AKP活性分光光度法试剂盒测定操作
测定原理:
在碱性条件下,AKP水解酪蛋白生成酪氨酸;在碱性条件下,酪氨酸还原磷钼酸生成钨蓝;钨蓝在680nm有特征吸收峰,测定680nm吸光度增加速率,来计算AKP活性。
注意:正式测定之前选择2-3个预期差异大的样本做预测定。
测定意义:
碱性蛋白酶(AKP)是指在碱性条件下催化蛋白质肽键水解的酶类,属于丝氨酸蛋白酶。此外,该酶还能够水解酯键、酰胺键,具有转酯及转肽的功能。该酶是主要工业用酶之一,广泛应用于制药、丝绸、食品、制革等行业。
试剂组成和配制:
试剂一:液体90mL×1瓶,4℃保存。
试剂二:粉剂×1瓶,4℃保存。临用前加10 mL蒸馏水溶解。
试剂三:粉剂×1瓶,4℃避光保存。临用前加入20 mL试剂一,沸水浴中磁力搅拌溶解。(可在烧杯上盖一层保鲜膜,注意观察,避免水分全部蒸发,一般加热15-30分钟,该试剂为过饱和试剂,充分混匀后仍出现颗粒物不溶物不影响使用)。

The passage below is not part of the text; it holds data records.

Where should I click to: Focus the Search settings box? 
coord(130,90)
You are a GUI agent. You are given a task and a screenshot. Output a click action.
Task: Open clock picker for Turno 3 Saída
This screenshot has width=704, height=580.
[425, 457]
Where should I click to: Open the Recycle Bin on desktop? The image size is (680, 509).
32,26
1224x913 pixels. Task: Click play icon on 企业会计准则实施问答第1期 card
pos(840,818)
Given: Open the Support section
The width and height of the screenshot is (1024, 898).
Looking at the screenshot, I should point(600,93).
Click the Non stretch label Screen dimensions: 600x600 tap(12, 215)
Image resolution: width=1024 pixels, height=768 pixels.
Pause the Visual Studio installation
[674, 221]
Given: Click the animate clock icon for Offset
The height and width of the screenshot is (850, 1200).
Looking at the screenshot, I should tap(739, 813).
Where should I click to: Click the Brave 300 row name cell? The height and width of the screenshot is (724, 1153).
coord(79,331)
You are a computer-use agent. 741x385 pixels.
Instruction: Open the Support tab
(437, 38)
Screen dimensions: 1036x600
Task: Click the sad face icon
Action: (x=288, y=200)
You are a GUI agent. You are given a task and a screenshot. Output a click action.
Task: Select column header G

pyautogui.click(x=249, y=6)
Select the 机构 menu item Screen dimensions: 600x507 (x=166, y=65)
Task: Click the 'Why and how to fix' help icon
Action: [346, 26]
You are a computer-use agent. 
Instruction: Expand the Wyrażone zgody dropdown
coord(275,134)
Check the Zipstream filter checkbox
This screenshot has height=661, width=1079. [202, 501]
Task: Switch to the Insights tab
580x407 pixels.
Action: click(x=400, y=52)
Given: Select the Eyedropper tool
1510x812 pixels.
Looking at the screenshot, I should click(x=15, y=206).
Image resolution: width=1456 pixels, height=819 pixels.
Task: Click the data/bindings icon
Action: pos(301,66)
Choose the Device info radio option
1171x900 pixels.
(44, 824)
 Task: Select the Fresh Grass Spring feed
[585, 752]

试剂四:粉剂×1瓶, 4℃保存。临用前加50 mL蒸馏水溶解。
试剂五:液体10mL×1瓶,4℃保存。
标准品:液体1mL×1支,0.25 μ mol/mL标准酪氨酸溶液,4℃保存。
测定操作:
1. 分光光度计预热30min,调节波长到680 nm,蒸馏水调零。
2. 试剂二、试剂三和试剂四置于40℃水浴保温30min。
3. 对照管:取一支EP管,加入100μL粗酶液(血清或培养液),200μL试剂二,混匀后置于40℃水浴保温10min;加入200μL试剂三,混匀后8000g ,4℃离心10min;取200μL上清液,加入新的EP管,再加入1000μL试剂四,200μL试剂五,混匀后置于40℃水浴保温20min,于680nm测定光吸收,记为A对照管。
4. 测定管:取一支EP管,加入100μL粗酶液(血清或培养液),200μL试剂三,混匀后置于40℃水浴保温10min;加入200μL试剂二,混匀后8000g ,4℃离心10min;取200μL上清液,加入新的EP管,再加入1000μL试剂四,200μL试剂五,混匀后置于40℃水浴保温20min,于680nm测定光吸收,记为A测定管。(注意与对照管不同,先加试剂三,后加试剂二)
5. 空白管:取一支EP管,加入200μL蒸馏水,1000μL试剂四200μL试剂五,混匀后置于40℃水浴保温20min,于680nm测定光吸收,记为A空白管。
6.标准管:取EP管,加入200μL标准品,1000μL试剂四,200μL试剂五,混匀后置于40℃水浴保温20min,于680nm测定光吸收,记为A标准管。
注意:空白管和标准管只需要测定一次。